Print exactly the lines that start with the line containing "Screen dimensions: 878x469" and end with the line containing "[x=1304, y=59]", both of those included.

━━ Data shown ━━

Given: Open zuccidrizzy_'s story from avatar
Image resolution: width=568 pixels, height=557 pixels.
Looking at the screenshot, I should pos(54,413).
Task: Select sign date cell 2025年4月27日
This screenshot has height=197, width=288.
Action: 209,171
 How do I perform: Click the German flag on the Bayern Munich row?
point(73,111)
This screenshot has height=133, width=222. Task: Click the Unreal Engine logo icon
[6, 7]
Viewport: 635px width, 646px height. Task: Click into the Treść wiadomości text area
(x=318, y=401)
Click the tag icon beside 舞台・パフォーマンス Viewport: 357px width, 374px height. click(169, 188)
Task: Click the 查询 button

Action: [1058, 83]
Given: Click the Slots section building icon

━━━
━━ Data shown ━━

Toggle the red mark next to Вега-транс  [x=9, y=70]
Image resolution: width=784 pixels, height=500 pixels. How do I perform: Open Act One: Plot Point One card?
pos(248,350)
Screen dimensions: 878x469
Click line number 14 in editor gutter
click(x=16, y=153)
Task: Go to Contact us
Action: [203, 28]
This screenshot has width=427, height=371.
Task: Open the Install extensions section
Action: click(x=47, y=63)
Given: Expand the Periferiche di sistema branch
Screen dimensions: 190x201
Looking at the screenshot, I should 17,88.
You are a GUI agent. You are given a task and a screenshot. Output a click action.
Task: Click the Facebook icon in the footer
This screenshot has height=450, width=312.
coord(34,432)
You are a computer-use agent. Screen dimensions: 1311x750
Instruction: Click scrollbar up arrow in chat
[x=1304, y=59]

━━━
━━ Data shown ━━

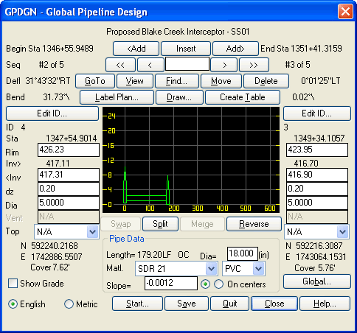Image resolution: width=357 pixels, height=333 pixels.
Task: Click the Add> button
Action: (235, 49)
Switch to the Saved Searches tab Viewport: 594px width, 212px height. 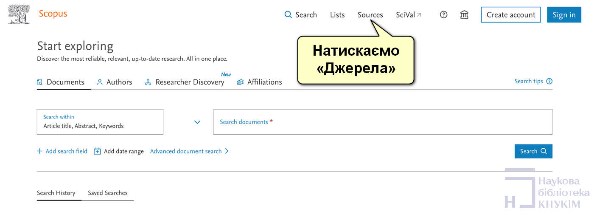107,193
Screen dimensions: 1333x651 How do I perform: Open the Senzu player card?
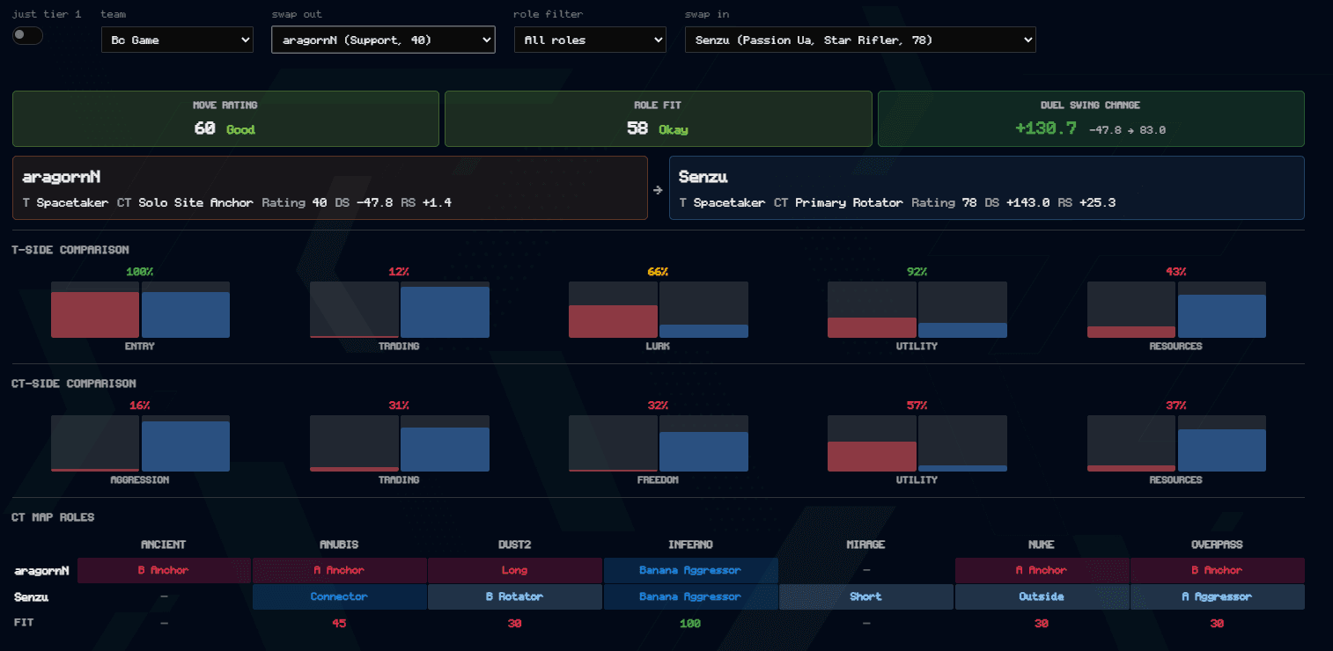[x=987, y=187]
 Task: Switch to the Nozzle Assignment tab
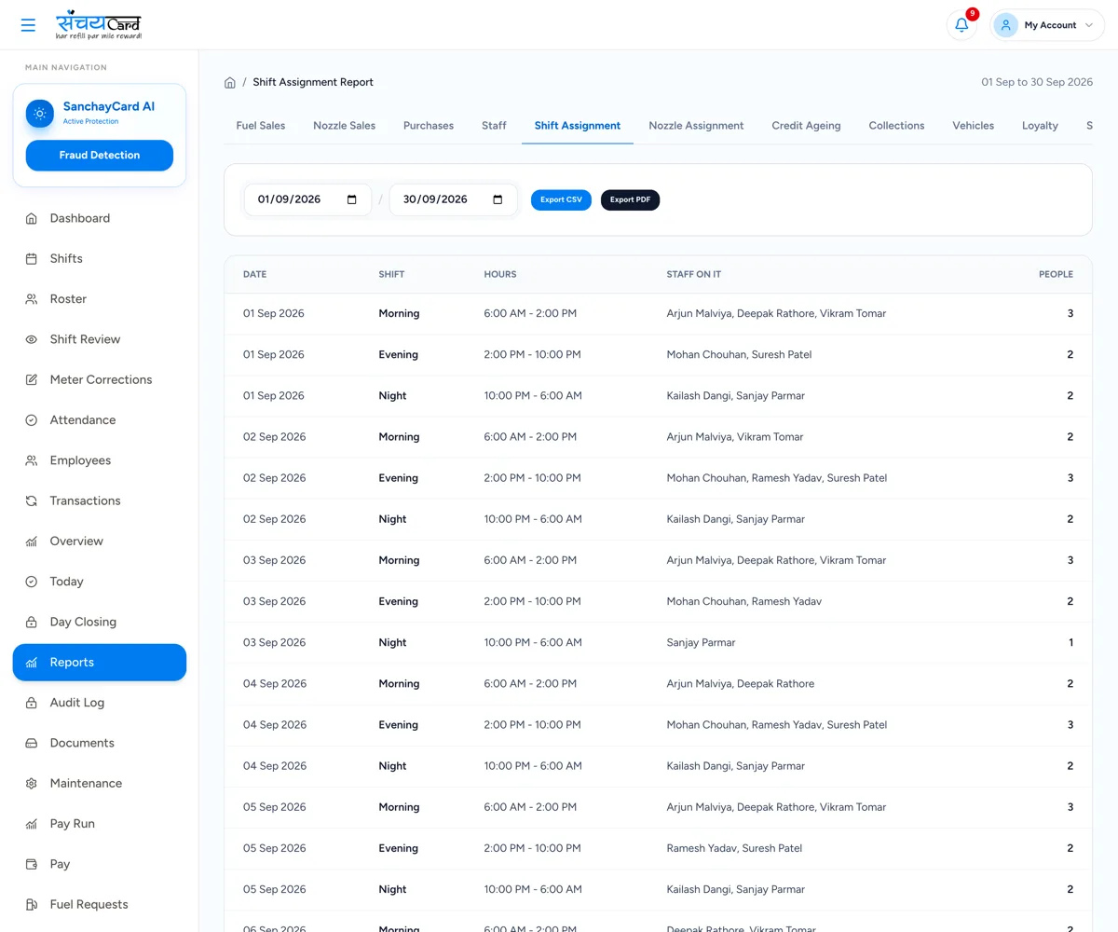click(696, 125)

━━━

Solution to the exercise ▸
Screen dimensions: 878x469
Click line number 14 in editor gutter
click(x=16, y=153)
Task: Go to Contact us
Action: [203, 28]
This screenshot has width=427, height=371.
Task: Open the Install extensions section
Action: click(x=47, y=63)
Given: Expand the Periferiche di sistema branch
Screen dimensions: 190x201
Looking at the screenshot, I should 17,88.
You are a GUI agent. You are given a task and a screenshot. Output a click action.
Task: Click the Facebook icon in the footer
This screenshot has height=450, width=312.
coord(34,432)
You are a computer-use agent. Screen dimensions: 1311x750
Instruction: Click scrollbar up arrow in chat
[x=1304, y=59]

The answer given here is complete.